• CONSEGNA
Riscrivi la parte dell'articolo su Bini Smaghi a partire da "Bini Smaghi sedeva" e proseguendo fino a "ben due italiani.", sostituendo "fiorentino" con "toscano".

• BRANO SCELTO
····················
Bini Smaghi si è dimesso dalla Bce. Andrà a Boston

Bini_SmaghiL’economista lascia l’Eurotower dopo la nomina di Draghi a governatore. Per lui un incarico ad Harvard

ROMA – Lorenzo Bini Smaghi lascerà Francoforte per Boston. Dopo le polemiche e gli attriti tra Parigi e Roma, in seguito alla nomina a governatore della Bce di Mario Draghi, l’economista italiano ha deciso di lasciare il board della Banca centrale europea. Ad attenderlo un incarico al Centro per gli Affari Internazionali dell’Università di Harvard, nel Massachusetts, o addirittura – azzardano alcuni – un posto nel prossimo esecutivo che in tutta probabilità guiderà Mario Monti.

Bini Smaghi sedeva nel comitato esecutivo della Banca centrale europea dal giugno 2005. Con la nomina di Mario Draghi a governatore della Bce e l’uscita di scena di Jean-Claude Trichet, la permanenza dell’economista fiorentino nel board dell’Eurotower si pose come una sorta di “doppione”. Su un totale di sei membri, infatti, nel direttorio della Banca centrale non c’erano più rappresentanti di nazionalità francese ma ben due italiani.

I membri del board Bce non sono rappresentanti di uno Stato ma scelti collettivamente dagli Stati membri, per cui da Parigi a Roma erano arrivate molte sollecitazioni affinché Bini Smaghi lasciasse il suo posto. Così aveva più volte auspicato il numero uno dell’Eliseo, Nicolas Sarkozy, cui aveva fatto eco lo stesso Silvio Berlusconi.
····················
Voci di dati raccolte:

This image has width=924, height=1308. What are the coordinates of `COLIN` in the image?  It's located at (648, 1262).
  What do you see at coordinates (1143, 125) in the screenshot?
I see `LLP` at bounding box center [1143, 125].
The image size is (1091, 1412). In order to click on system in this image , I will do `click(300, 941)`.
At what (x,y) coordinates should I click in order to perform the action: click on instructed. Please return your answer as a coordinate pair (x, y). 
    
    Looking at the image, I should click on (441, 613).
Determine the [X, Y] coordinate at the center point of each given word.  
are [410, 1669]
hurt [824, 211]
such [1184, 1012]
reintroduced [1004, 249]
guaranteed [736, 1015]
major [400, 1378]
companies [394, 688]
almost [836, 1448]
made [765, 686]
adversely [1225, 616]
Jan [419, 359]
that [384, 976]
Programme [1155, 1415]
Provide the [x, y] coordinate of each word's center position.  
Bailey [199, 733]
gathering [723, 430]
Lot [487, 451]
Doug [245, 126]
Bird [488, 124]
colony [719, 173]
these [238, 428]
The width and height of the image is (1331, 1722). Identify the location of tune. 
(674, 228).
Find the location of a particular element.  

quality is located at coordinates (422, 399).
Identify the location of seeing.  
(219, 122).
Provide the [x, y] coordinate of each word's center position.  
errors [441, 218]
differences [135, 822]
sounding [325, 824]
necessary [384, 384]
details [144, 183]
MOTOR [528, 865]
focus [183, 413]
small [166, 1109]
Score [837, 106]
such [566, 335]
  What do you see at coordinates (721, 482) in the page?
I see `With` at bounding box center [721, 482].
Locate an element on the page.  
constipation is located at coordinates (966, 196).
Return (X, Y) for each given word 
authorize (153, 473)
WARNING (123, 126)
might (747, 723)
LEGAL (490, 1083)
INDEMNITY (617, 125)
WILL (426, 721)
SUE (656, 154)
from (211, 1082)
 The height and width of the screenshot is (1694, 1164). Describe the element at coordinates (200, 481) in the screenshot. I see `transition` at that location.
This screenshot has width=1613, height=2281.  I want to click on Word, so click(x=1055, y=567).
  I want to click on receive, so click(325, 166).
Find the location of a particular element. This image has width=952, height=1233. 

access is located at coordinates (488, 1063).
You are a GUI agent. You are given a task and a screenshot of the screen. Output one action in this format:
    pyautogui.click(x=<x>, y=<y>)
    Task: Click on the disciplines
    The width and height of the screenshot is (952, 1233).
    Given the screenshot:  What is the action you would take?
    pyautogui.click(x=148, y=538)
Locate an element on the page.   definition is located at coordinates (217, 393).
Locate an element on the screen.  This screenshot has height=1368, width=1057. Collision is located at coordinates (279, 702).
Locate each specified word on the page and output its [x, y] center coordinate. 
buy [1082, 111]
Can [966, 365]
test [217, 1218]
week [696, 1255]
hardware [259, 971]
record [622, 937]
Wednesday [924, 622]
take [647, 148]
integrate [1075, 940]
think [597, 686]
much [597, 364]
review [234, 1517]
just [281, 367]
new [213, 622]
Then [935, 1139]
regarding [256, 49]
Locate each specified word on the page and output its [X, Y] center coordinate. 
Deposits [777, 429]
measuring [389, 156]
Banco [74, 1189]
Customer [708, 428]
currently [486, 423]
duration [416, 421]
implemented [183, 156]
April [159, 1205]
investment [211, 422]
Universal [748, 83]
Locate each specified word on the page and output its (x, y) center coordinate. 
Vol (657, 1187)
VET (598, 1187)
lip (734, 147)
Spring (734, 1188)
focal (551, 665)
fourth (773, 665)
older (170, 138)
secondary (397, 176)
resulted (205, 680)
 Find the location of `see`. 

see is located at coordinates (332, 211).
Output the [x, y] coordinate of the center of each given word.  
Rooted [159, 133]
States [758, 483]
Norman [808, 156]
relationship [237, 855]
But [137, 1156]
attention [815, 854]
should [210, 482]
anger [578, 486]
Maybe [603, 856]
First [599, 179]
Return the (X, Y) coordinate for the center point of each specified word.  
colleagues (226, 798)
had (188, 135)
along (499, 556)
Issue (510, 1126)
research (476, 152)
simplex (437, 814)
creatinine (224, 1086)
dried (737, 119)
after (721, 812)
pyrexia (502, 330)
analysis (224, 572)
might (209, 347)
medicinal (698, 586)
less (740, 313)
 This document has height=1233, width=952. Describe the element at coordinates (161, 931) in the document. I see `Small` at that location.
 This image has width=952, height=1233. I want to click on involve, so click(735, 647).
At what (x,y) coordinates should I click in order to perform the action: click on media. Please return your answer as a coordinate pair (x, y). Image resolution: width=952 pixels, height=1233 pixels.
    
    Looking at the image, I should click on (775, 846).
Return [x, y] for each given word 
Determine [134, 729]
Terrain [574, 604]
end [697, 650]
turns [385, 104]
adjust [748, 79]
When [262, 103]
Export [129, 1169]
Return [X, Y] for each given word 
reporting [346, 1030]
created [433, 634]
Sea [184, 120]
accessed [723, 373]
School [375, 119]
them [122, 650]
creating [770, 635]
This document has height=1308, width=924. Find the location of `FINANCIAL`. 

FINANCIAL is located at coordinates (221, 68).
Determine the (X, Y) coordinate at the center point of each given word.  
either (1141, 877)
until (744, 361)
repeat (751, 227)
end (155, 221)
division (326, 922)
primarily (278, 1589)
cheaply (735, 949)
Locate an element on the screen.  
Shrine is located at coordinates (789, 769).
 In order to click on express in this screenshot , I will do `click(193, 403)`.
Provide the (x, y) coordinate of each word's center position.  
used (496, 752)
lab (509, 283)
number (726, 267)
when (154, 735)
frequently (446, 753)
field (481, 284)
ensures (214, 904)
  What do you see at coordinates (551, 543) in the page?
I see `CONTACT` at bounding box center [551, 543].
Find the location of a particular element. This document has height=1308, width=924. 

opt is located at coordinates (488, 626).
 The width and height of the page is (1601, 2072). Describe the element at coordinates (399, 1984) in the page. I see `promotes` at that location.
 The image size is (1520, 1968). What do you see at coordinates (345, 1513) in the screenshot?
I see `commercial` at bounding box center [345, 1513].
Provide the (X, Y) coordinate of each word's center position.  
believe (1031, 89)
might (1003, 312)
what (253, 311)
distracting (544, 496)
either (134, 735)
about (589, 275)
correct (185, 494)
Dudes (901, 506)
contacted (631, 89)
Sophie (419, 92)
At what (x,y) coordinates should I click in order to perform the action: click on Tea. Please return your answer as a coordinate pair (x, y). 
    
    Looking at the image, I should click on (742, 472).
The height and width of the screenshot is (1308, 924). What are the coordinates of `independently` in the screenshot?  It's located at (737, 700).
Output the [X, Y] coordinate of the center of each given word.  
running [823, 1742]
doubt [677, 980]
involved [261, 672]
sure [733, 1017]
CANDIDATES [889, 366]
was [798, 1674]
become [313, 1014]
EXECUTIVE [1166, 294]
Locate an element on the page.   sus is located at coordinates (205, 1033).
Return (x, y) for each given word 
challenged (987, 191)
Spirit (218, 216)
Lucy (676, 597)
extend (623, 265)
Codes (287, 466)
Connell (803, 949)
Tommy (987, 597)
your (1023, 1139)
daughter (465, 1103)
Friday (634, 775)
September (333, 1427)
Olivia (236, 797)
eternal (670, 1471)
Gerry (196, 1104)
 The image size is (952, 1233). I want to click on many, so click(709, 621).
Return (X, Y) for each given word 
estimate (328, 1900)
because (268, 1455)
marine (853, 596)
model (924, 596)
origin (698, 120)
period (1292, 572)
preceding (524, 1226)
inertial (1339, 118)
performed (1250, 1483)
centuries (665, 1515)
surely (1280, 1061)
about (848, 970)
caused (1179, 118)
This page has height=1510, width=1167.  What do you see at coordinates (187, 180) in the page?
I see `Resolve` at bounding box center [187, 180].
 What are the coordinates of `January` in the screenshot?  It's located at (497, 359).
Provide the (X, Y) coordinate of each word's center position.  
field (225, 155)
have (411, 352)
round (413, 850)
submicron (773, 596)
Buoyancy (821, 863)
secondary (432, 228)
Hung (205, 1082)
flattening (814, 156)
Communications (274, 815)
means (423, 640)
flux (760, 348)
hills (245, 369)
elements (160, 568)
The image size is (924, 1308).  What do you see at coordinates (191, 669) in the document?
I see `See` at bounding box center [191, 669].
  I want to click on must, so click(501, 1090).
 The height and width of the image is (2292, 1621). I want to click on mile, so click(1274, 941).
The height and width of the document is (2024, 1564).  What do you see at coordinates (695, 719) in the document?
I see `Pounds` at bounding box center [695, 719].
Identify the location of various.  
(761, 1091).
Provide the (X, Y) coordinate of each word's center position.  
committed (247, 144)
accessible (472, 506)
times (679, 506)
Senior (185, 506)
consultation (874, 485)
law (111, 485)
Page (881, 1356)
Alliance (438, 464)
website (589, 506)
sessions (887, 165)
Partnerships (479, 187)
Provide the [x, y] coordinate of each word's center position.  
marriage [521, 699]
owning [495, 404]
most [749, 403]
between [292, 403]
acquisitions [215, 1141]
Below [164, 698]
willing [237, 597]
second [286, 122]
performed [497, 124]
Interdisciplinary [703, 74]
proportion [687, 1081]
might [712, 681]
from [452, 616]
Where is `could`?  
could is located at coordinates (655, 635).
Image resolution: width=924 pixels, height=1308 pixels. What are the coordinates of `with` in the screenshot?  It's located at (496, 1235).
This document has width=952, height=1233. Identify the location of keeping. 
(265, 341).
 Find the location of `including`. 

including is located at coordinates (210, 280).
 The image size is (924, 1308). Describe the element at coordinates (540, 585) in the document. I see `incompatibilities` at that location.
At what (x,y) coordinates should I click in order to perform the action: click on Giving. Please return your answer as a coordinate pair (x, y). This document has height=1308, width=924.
····················
• RISPOSTA
Bini Smaghi sedeva nel comitato esecutivo della Banca centrale europea dal giugno 2005. Con la nomina di Mario Draghi a governatore della Bce e l’uscita di scena di Jean-Claude Trichet, la permanenza dell’economista toscano nel board dell’Eurotower si pose come una sorta di “doppione”. Su un totale di sei membri, infatti, nel direttorio della Banca centrale non c’erano più rappresentanti di nazionalità francese ma ben due italiani.